Cette querelle d’identité du christianisme, la faille intime qu’implique pour lui le fait que les Juifs refusent obstinément au cours des siècles de le reconnaître pour leur propre vérité, rend compte de la haine du monde chrétien à leur égard. Plutôt que d’antisémitisme, il convient donc de parler ici d’« antijudaïsme ». Cette haine découle du refus opiniâtre par la religion-mère de reconnaître la religion à prétentions universelles qui est née d’elle. Elle a une limite logique contraignante : l’insupportable cesserait, aux yeux des chrétiens, si les Juifs se convertissaient. Dans ce contexte, les expulser ou les tuer n’a pas de sens : il s’impose de les convaincre, c’est-à-dire de les amener au baptême…

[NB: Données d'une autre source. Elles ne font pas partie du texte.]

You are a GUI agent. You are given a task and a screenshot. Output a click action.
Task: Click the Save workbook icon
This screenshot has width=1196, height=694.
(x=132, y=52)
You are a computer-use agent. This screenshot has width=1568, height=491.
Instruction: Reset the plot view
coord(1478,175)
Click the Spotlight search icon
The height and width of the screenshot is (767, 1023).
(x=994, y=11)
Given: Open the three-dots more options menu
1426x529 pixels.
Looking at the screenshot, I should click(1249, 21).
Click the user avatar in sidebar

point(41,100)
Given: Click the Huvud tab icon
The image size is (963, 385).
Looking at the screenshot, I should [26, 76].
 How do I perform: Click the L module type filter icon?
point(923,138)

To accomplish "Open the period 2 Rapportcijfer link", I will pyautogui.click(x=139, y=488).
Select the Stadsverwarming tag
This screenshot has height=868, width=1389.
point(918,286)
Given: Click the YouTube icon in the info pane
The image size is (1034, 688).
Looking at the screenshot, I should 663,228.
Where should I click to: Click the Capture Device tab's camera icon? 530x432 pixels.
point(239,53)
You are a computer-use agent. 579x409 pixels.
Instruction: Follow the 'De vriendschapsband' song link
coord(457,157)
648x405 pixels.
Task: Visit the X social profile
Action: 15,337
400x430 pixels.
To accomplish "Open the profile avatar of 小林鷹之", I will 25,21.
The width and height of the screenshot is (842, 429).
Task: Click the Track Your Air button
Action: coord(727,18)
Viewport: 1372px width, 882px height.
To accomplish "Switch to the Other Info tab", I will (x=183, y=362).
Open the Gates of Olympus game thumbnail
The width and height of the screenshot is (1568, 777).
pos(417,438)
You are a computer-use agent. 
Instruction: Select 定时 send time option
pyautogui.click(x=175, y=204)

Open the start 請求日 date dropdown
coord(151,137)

La distanciation qui s’opère entre le jeune christianisme et son milieu juif d’origine entraîne en peu de temps une ignorance de ce dernier chez les adeptes du Christ. Jusqu’au triomphe de l’historicisme au XIXe siècle, le judaïsme sera, de manière dominante, vu au prisme d’un pharisaïsme ergoteur, hypocrite, asservi à « la lettre » aux dépens de « l’esprit » et sclérosé par essence et par choix. Figée pour des siècles dans les termes de la polémique néotestamentaire, cette image devenue canonique découragera tout souci de s’enquérir de ce que le pathos de la Loi, source vivante de la pensée juive, qui est à la racine de la controverse, a nourri de créativité chez les « Sages » juifs, héritiers des pharisiens, au lendemain de la rupture et en dépit des vicissitudes historiques que connaît le judaïsme. Pareille négation de l’aventure spirituelle propre du monde juif déréalise celui-ci en l’arrachant à son devenir et le condamne à tenir à son corps défendant, sur le théâtre de l’histoire chrétienne, un rôle de fossile, inintelligible et obstiné.
Jacques Déom (ULB).
Aussi longtemps que le monde occidental restera de manière exclusive dominé par les valeurs et l’imaginaire chrétiens, les déchirements qu’on vient de dire resteront la source de la discrimination haineuse, voire de la démonisation des Juifs.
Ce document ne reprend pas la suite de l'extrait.